Charles Soule really does deserve credit for taking floundering titles and doing something truly great and even unique with them. I wanted to like the last Thunderbolts roster, with their time-travel shenanigans, but that storyline overstayed its welcome by a LARGE margin, so a complete roster restructuring seemed to be the way to go. Having the oddly appropriately named Thunderbolt Ross take over the team seemed like one of those “Oh yeah…” moments, but here we are. Having him recruit some of the most willing to kill heroes in the Marvel Universe was another excellent wrinkle as it allowed them to, much like X-Force, take on threats that superheroes wouldn’t normally think to take on, for better or worse. This is also one of the most standalone tie-ins with Infinity, moreso in many ways than even than the two Avengers titles. This feels like an arc that could have happened independent of Infinity, for the most part. There’s definitely a moment in this book that wouldn’t have happened on its own, but it’s not necessary to be reading the big title to understand what happens here. As always, Soule writes the characters absolutely true to their sources, while still keeping tongue firmly in cheek. This remains a title that’s actually very subtly funny and I think with personalities like these, that’s the best route to go. Otherwise we wind up with more 90s XTREEEEEEEEME tones, and NOBODY wants that, least of all me.

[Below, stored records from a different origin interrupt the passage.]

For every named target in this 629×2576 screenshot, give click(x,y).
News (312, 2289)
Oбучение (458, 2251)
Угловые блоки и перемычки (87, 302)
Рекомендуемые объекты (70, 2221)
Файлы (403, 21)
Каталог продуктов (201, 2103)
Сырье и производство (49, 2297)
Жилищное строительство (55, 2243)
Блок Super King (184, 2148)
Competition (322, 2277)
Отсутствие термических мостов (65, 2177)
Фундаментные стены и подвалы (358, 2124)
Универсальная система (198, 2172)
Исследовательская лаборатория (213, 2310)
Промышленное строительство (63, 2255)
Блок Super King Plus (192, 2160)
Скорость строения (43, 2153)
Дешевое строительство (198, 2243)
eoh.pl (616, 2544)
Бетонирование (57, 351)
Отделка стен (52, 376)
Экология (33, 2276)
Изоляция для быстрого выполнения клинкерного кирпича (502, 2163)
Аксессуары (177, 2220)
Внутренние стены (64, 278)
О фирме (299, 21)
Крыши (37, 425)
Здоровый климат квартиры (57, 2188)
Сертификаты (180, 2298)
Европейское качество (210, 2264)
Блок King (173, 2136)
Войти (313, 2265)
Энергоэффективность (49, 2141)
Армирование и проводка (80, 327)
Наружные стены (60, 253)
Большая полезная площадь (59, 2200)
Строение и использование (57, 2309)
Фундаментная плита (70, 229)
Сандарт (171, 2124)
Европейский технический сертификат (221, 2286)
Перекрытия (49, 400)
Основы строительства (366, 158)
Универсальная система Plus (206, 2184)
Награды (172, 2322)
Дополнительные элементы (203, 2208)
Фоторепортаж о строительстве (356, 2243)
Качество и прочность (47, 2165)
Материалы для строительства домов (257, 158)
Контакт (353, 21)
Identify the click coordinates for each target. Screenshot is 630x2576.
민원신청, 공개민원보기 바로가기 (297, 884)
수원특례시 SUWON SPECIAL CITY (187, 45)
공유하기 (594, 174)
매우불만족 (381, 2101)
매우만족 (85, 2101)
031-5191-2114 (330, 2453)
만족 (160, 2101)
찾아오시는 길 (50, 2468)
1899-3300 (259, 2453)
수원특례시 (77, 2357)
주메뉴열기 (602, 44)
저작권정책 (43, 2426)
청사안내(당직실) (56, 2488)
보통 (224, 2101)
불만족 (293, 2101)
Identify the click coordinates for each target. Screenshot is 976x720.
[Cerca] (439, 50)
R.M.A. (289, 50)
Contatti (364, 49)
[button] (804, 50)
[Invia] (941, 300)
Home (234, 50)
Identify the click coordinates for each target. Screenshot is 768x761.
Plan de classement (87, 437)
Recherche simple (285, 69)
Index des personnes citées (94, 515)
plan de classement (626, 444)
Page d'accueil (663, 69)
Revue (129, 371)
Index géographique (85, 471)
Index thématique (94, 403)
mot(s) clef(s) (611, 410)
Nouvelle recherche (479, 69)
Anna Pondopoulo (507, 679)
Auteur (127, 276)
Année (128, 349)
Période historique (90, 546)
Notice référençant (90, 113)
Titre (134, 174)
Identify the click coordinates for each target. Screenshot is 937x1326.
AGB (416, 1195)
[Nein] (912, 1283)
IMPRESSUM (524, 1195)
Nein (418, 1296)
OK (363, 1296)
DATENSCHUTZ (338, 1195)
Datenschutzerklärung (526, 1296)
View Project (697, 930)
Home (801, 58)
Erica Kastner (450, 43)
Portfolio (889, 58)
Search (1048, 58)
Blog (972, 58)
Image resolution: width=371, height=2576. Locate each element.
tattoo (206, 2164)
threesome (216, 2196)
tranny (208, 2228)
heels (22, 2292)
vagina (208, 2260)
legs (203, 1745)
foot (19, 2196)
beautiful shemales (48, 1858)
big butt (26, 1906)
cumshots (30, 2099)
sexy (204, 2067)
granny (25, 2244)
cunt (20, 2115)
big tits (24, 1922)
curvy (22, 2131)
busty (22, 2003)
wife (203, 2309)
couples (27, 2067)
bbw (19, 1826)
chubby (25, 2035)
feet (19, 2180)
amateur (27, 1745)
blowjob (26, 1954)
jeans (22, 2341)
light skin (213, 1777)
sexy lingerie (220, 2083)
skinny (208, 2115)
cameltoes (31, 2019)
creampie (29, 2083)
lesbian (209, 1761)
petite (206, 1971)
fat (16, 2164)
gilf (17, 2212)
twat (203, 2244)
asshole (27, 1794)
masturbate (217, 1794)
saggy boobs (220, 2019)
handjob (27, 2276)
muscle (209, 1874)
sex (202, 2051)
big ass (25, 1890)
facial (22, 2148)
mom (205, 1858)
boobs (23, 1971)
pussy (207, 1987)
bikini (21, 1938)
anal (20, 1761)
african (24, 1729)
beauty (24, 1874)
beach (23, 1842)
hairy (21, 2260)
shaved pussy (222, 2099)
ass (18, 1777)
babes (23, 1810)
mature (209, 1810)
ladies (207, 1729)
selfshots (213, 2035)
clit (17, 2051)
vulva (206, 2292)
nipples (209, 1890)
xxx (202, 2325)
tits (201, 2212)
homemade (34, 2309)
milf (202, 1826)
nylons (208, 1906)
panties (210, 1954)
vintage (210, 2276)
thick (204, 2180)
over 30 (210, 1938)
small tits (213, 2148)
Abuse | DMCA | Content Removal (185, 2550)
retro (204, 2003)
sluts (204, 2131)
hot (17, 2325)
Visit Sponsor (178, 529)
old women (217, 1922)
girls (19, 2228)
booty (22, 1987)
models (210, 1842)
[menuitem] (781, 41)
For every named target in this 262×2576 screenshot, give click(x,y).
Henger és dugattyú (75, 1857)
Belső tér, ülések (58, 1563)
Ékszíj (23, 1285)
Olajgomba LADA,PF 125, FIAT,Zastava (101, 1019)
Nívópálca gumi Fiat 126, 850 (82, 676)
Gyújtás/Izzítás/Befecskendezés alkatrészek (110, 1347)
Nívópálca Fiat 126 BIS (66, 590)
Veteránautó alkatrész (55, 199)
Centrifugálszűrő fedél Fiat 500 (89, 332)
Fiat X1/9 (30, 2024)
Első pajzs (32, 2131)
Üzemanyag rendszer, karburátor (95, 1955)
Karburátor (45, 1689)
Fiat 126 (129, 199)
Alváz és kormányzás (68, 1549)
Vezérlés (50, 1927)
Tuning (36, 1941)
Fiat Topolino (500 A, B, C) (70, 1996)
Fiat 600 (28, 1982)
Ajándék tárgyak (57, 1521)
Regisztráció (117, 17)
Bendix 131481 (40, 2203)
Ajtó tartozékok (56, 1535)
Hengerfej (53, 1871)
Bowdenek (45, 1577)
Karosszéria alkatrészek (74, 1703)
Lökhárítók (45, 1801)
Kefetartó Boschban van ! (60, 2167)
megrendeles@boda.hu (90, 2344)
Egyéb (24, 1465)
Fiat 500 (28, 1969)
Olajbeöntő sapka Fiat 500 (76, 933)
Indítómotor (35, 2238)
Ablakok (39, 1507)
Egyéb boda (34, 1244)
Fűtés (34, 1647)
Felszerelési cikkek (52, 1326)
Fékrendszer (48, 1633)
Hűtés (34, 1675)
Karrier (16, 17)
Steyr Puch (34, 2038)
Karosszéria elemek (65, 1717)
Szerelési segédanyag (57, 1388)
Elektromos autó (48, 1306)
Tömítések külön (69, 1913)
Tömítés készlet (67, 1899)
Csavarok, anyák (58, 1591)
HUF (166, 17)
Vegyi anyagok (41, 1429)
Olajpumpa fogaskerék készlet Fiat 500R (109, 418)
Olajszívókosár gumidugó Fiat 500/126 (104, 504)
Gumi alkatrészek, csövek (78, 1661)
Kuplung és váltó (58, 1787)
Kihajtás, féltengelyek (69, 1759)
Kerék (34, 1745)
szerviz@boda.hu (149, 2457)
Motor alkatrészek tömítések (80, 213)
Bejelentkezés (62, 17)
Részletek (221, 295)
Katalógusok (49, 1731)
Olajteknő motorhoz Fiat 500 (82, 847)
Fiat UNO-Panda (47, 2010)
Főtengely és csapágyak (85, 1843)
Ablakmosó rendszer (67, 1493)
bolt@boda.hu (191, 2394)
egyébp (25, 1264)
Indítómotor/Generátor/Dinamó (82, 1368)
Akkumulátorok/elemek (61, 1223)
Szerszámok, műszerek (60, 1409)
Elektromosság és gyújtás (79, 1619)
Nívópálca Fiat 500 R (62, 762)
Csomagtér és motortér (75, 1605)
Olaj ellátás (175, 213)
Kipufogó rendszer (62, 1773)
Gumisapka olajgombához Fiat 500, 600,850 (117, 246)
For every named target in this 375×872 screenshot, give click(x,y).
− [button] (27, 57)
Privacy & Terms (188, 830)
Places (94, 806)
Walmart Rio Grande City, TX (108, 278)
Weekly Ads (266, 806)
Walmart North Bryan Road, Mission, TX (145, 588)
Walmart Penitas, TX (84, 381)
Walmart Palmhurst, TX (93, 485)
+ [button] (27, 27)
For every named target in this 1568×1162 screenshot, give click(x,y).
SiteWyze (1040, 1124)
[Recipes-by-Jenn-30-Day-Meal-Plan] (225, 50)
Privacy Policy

Jefte Palo continues to be an unusual, but welcome, choice on linework. His exaggerated, jagged characters highlight the comedic moments brilliantly as well as giving the entire book a tone of strange surrealism that fits with the writing perfectly. The characters are also rendered amazingly, everyone standing out as they should, even compared to ordinary people. Guru eFX provides the beautiful, dynamic colors that compliment Palo’s lines perfectly. The colors tend toward being somewhat dark and even moody at times, but it contrasts hilariously to the writing and the general design of the characters.

The Bad

There’s really not much to dislike in this book. Some of the characters are still a little strange or underdeveloped (I get that Mercy is a character that existed before this title, but a little explanation wouldn’t hurt. And don’t even get me started on Sterns) but the main cast is absolutely fantastic, and the two lesser-knowns are growing on me by and by.

The Verdict

Just when I was ready to get a little bored with the mobster subplot, Soule goes and makes it interesting by adding a twist from the Infinity storyline itself and I’m back to being interested. There’s definitely a lot to this book, and I can understand why it’s not necessarily for everyone, but for my money, it’s tough to find a better melding of comedy and action in Marvel’s pantheon, and very few books in comics in general can accomplish it. If you’re ready to not take some very serious characters very seriously, it’s an easy recommend.